En haut d'un escalier, ils enfilèrent un grand corridor dont les dalles sonores répercutaient le bruit des pas, et s'arrêtèrent à une porte basse.
– Numéro 40, dit le sergent, c'est ici.
Il tira un verrou, déposa sur une table la torche de résine qui avait éclairé leur marche et se retira en disant:
– Dans une heure, je vous querrai.
Pendant ce temps, Guyonne s'était précipitée dans les bras d'Yvon.
– Dis-moi, cher frère, murmura la jeune fille, lorsque leur effusion fut passée, tu soupires pour la liberté?
– Oui; je mourrais avant d'arriver dans cet infernal pays, où, raconte-t-on, il n'y a que plaies et bosses à gagner.
– Je suis à même de te délivrer.
– Toi?
– A une condition.
– A une condition? parle; je souscris à tout, pourvu que je ne sois pas exilé sur cette terre maudite de la Nouvelle-France.
– Si tu veux jurer de ne plus délaisser notre vieux père…
– Mais quel est ton plan?
– Tu le sauras plus tard.
– Je fais le serment que tu exiges, Guyonne.
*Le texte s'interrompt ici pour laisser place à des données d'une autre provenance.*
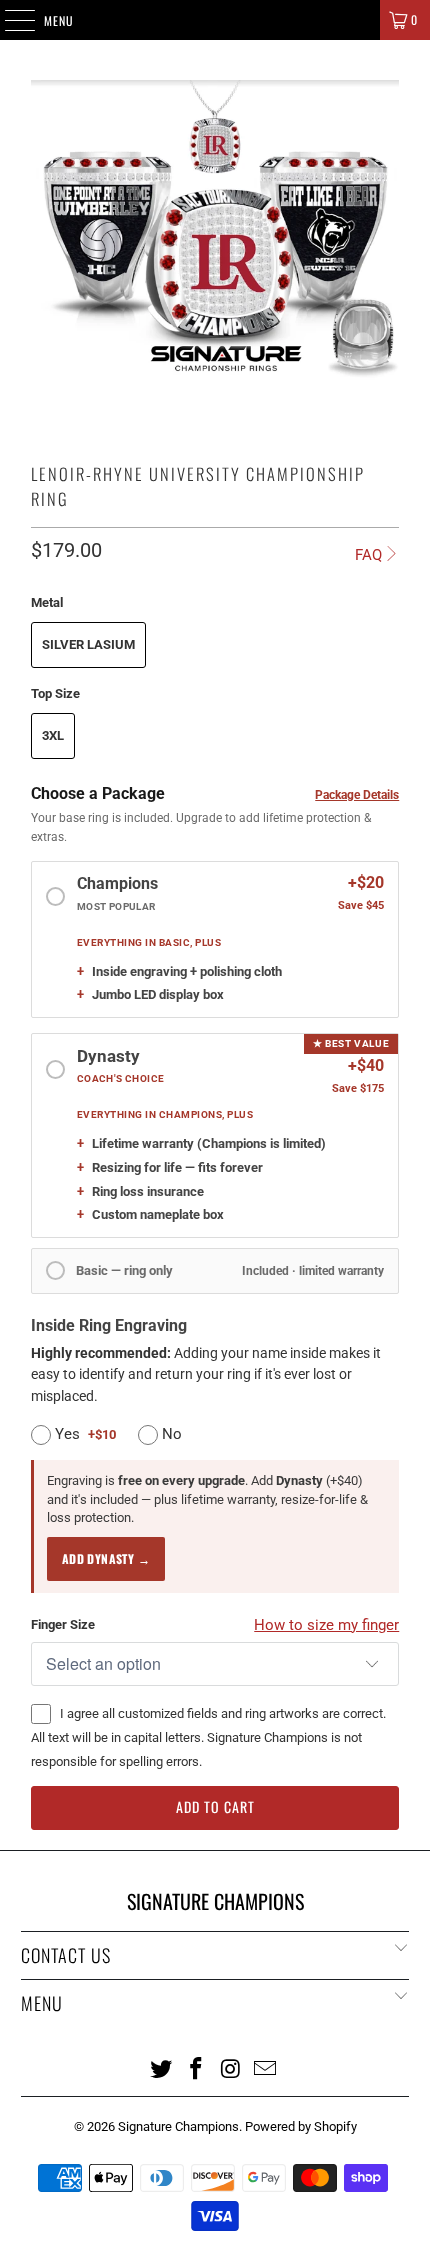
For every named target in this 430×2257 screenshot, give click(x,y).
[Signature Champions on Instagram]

– Merci, Yvon, dit la jeune fille, les yeux humides d'allégresse. Maintenant, ajouta-t-elle, nous allons troquer nos vêtements. Ta prendras ma robe et ma mante, moi je prendrai ton pourpoint et tes haut-de-chausses!
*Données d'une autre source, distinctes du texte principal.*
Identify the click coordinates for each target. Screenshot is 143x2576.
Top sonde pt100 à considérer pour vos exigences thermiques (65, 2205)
– Et tu resteras prisonnière à ma place!
– Sans doute, riposta-t-elle en souriant.
– Y songes-tu, Guyonne?
– Oh! j'y ai songé durant toute la nuit dernière sur la fosse de notre mère; c'est elle qui m'a suggéré ce stratagème.
– Excellent coeur! dit le jeune homme en l'embrassant. Mais, ne crois pas que je souscrive…
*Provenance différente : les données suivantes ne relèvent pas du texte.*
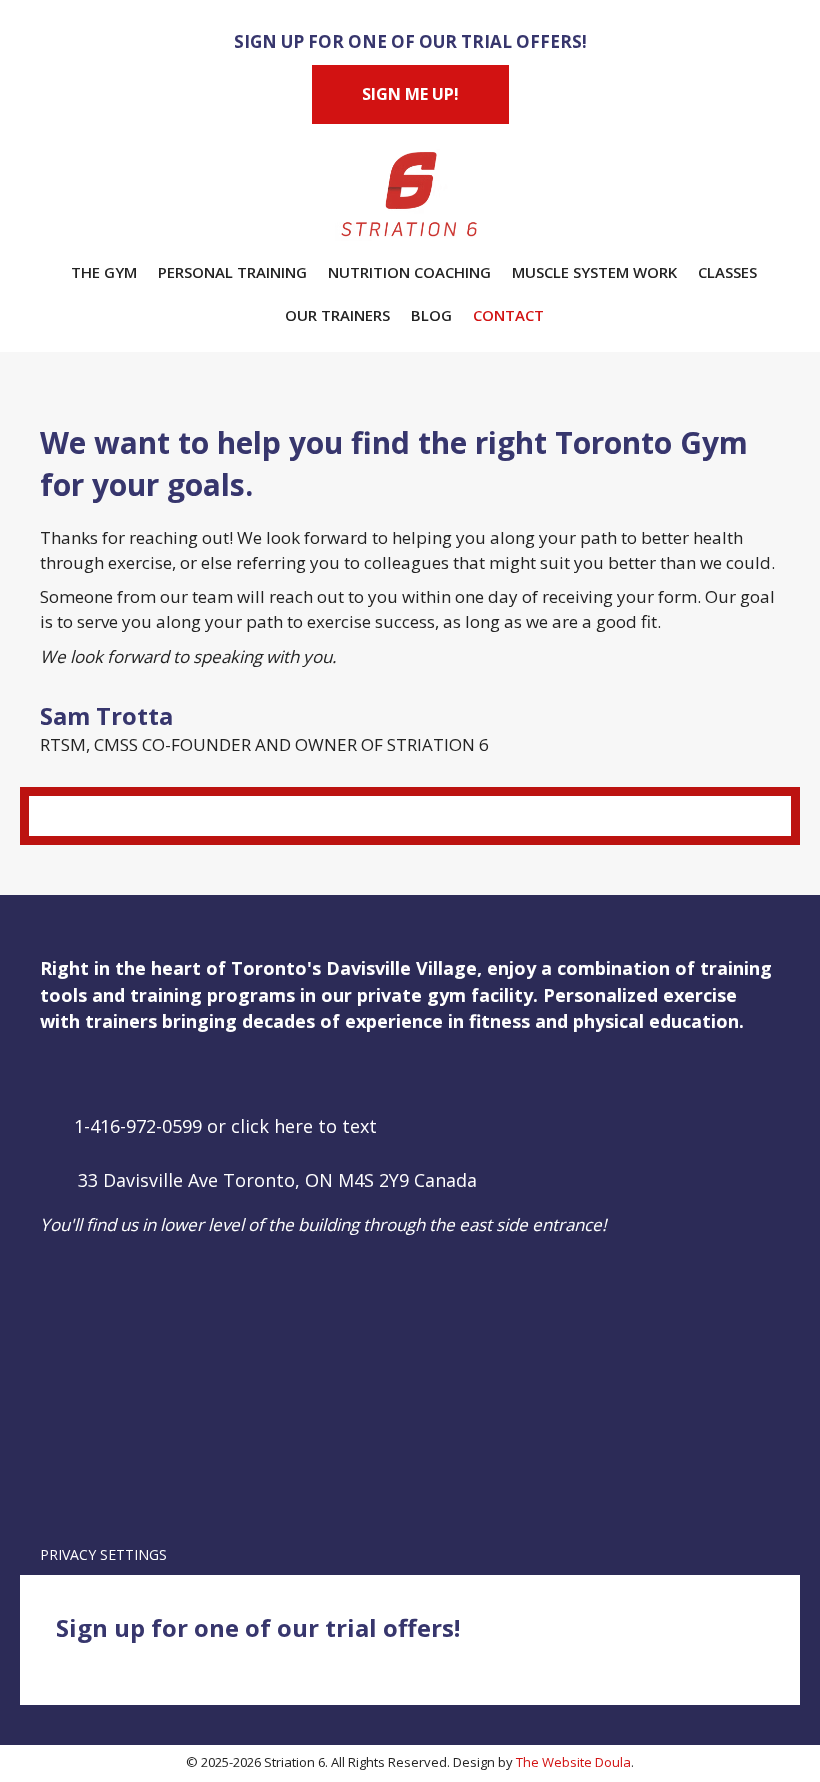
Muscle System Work (594, 272)
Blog (431, 315)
– Yvon, pense à notre père! il ne peut vivre sans toi.
– Non, non, ma soeur; je ne commettrai pas une lâcheté. Tu ignores quelle sorte de brigands sont ces routiers avec qui j'ai été condamné.
– Que m'importe!
– Que t'importe! mais on t'emmènera avec eux.
– Enfant! oublies-tu que le marquis de la Roche a refusé d'embarquer une seule femme à son bord? Demain, je déclarerai mon sexe et on me lâchera.
Ce raisonnement paraissait très-admissible, l'amour de la liberté bourdonnait dans l'esprit d'Yvon, aussi fut-il bien vite convaincu.
Les deux jeunes gens étaient à peu près de la même grandeur. Ils échangèrent leur costume, et Guyonne dit à son frère, en lui arrangeant sa cornette sur la tête:
– Lorsque le sergent viendra te chercher, feins de pleurer et tiens ce mouchoir contre ton visage afin qu'il ne s'aperçoive point de la substitution. Une fois hors du moustier, tu gagneras le port où j'ai attaché notre canot.
– Je comprends, dit Yvon. Mais toi?
– N'aie aucune inquiétude. Je saurai, avec l'aide de la bonne Sainte-Vierge, me tirer d'affaire.
Tout se passa comme l'avait prévu la noble jeune fille. Yvon sortit du couvent sans que l'on se doutât de la supercherie, et quand la porte de l'enceinte se referma en grinçant sur ses gonds, Guyonne tomba à genoux en s'écriant:
– J'ai sauvé mon père et mon frère. Seigneur, que votre nom soit sanctifié dans ce monde comme dans l'autre!